## BEGIN Document passage

This method uses equation $(1)$ roughly $100+50+33+33+27+27+23+23+23\approx340$ times. That means that you will do about $3(340)=1360$ divisions by numbers with at most four significant figures. You will divide by $600$ (comparatively simple) $340$ times. When you use equation $(1)$, you do $3$ additions, totalling about $1020$ additions. When you do not use equation $(1)$, you do addition once, and this happens about $900-340=560$ times. All together that's:

  • $1360$ divisions by numbers with at most 4 significant digits
  • $340$ divisions by $600$
  • $1580$ additions
  • no time-consuming multiplications or raising to powers, as most other methods involve

I think this is excellent considering that you will be producing $900$ numbers to five decimals of accuracy.


Original posted answer:

Here's an idea that has nothing to do with power series. First, read up on the Runge-Kutta method for approximating solutions to differential equations at http://en.wikipedia.org/wiki/Runge%E2%80%93Kutta_methods. Just stick to the "common fourth-order" method. Most introductory differential equations courses cover Euler's method, which is a great concept, but usually impractical for its slowness. Runge-Kutta works a lot faster.

## END Document passage

### Stated exercise A
In the passage, how many times does the method divide by 600?
The records below this point are unrelated to the passage.

## BEGIN Input material

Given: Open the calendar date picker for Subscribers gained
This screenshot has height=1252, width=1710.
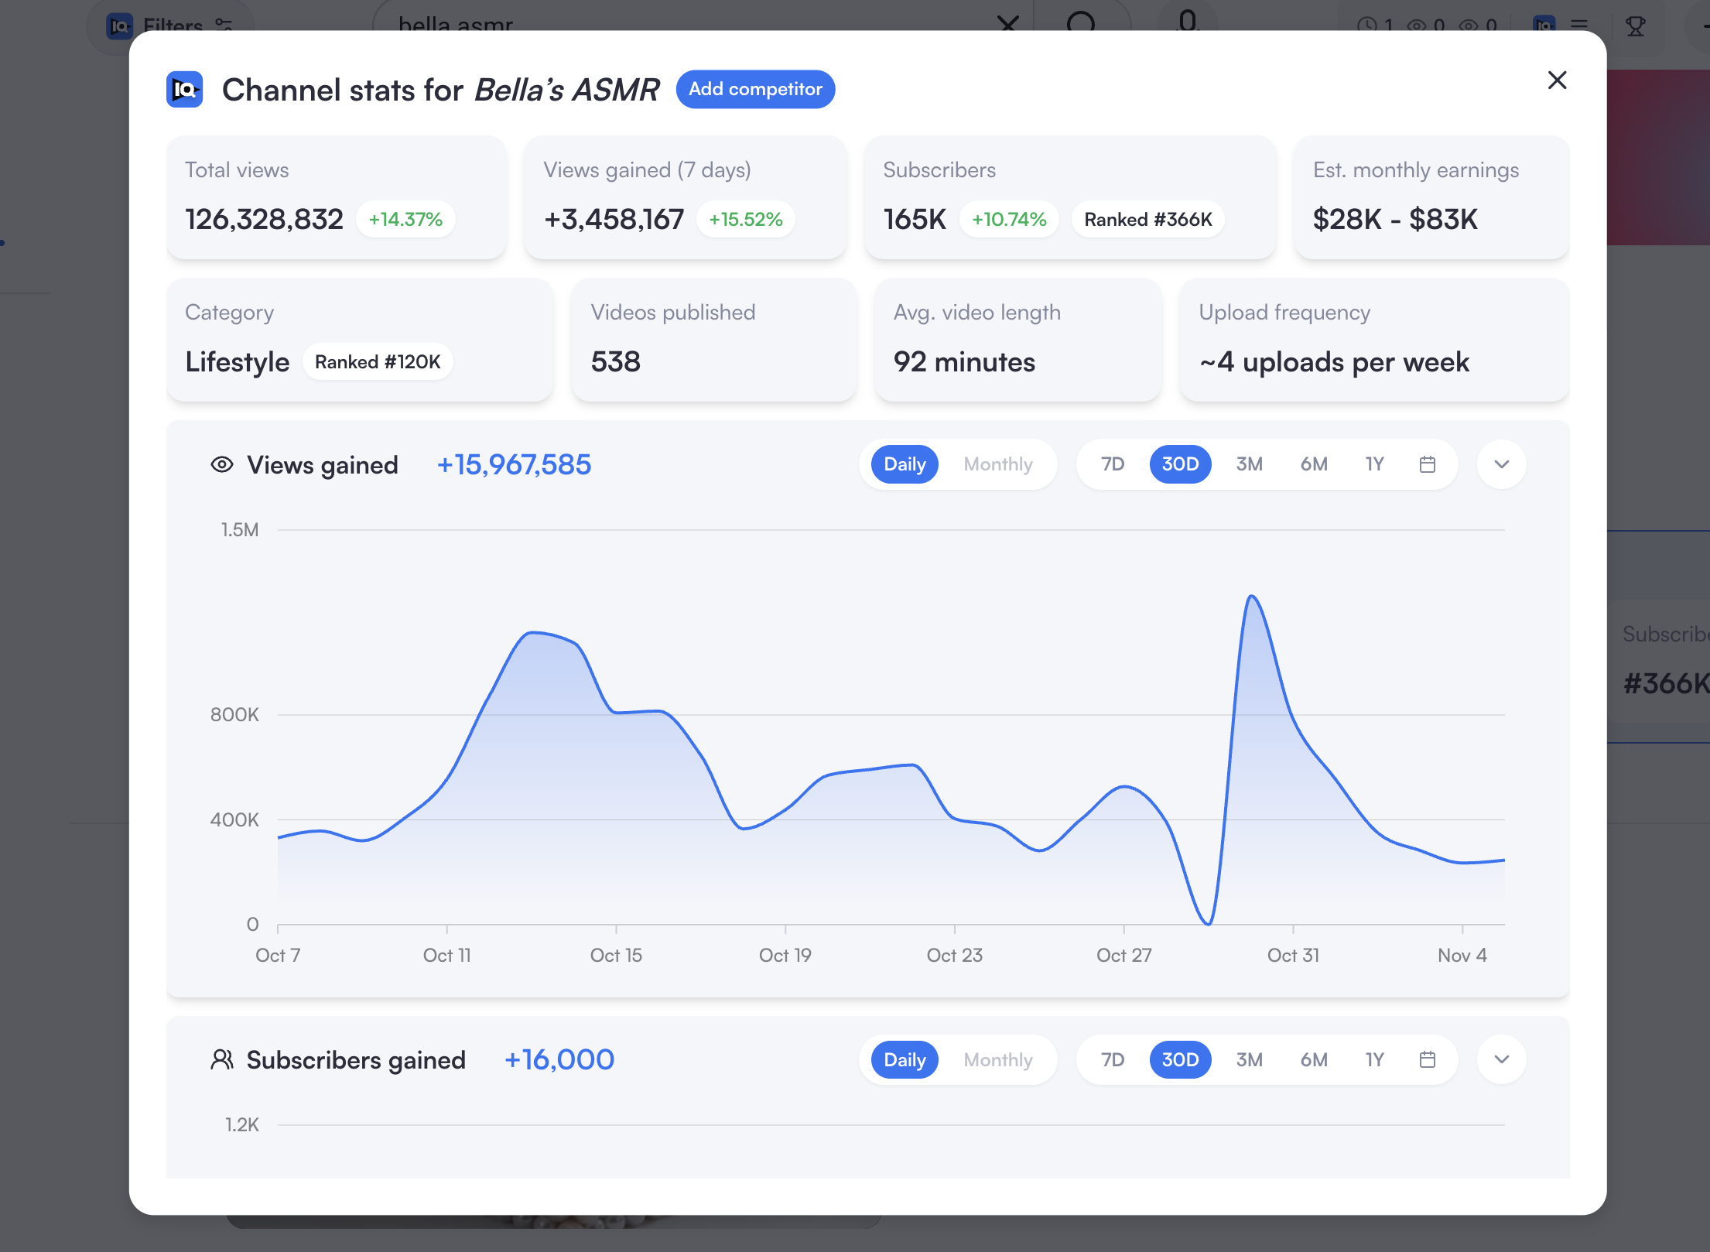Looking at the screenshot, I should click(x=1428, y=1059).
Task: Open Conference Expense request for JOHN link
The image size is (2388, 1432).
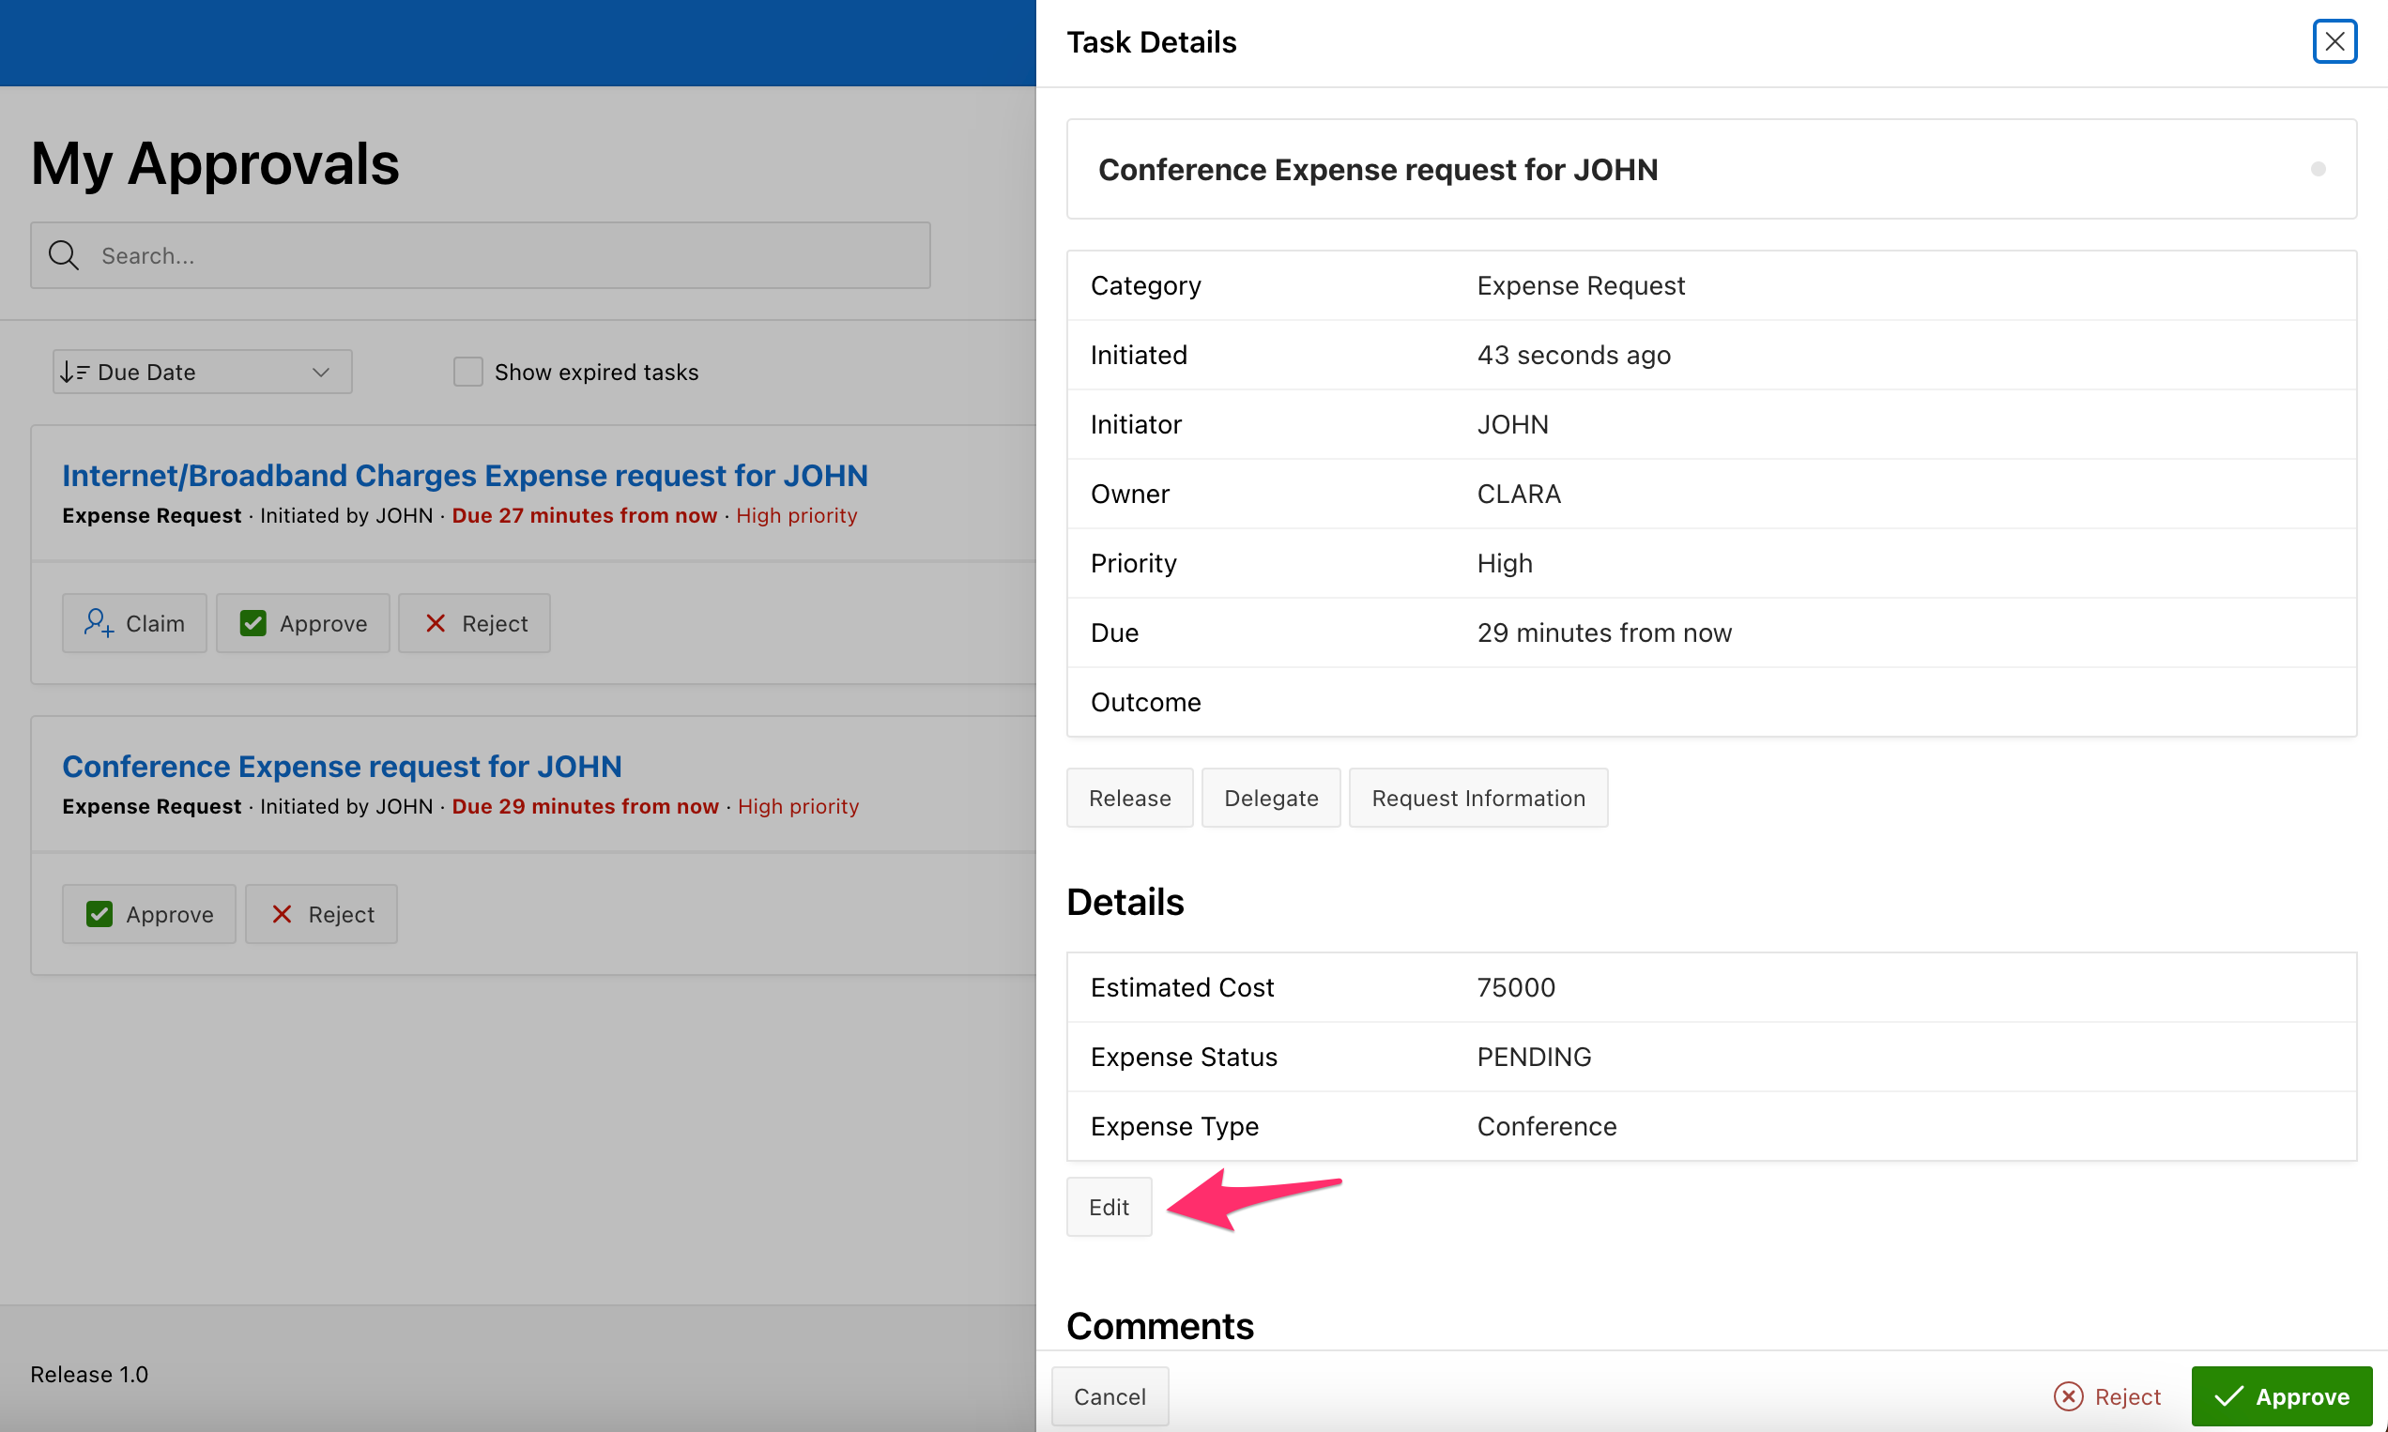Action: (342, 766)
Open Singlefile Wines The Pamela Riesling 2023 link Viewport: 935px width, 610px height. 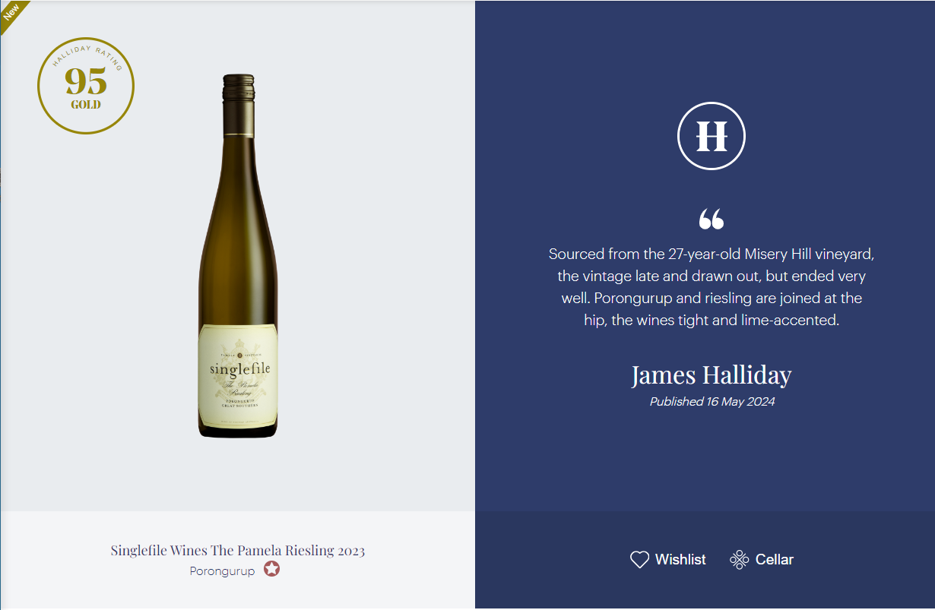click(x=238, y=551)
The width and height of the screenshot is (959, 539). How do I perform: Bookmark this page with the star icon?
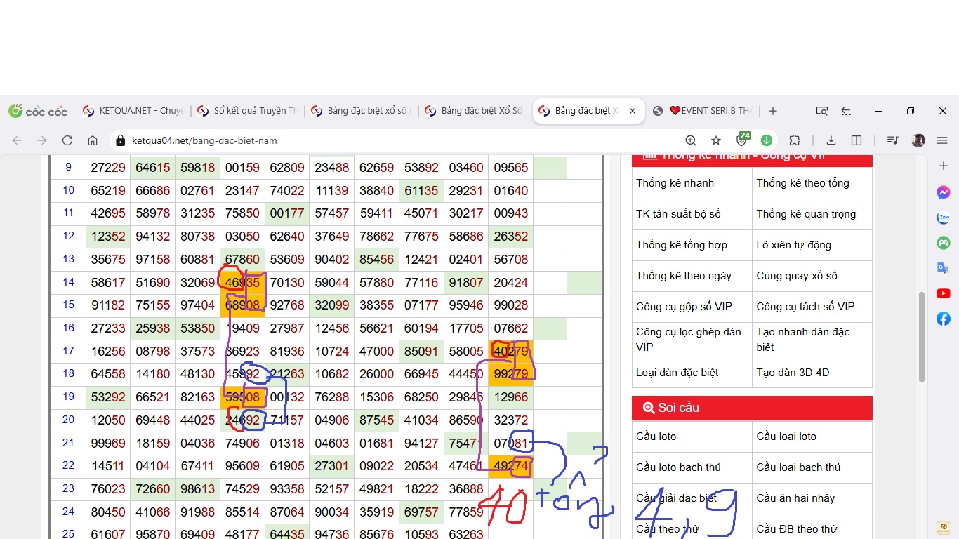pyautogui.click(x=716, y=140)
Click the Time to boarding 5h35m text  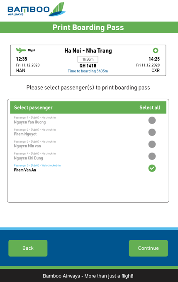pos(88,71)
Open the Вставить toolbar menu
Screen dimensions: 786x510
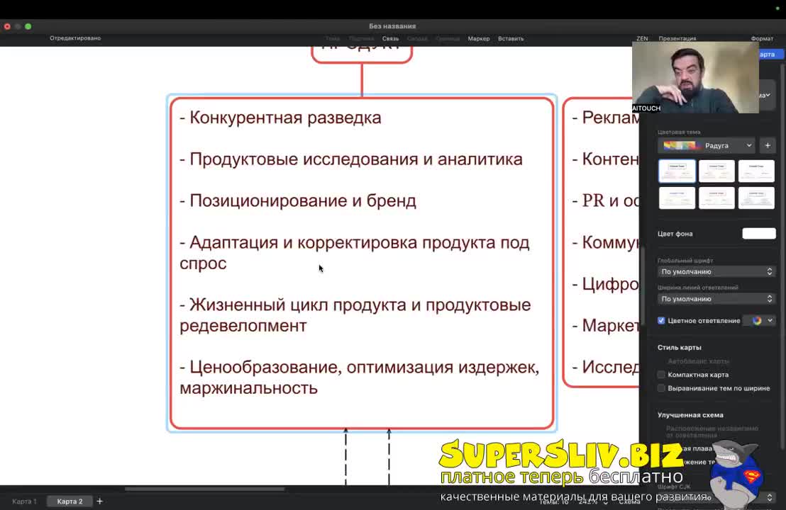click(511, 38)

## END Input material

### Stated exercise B
Retype the records from the line containing "Open the Вставить toolbar menu" through the end of the records, leaving the pictures out.

### Correct output A
340 times.

### Correct output B
Open the Вставить toolbar menu
Screen dimensions: 786x510
click(511, 38)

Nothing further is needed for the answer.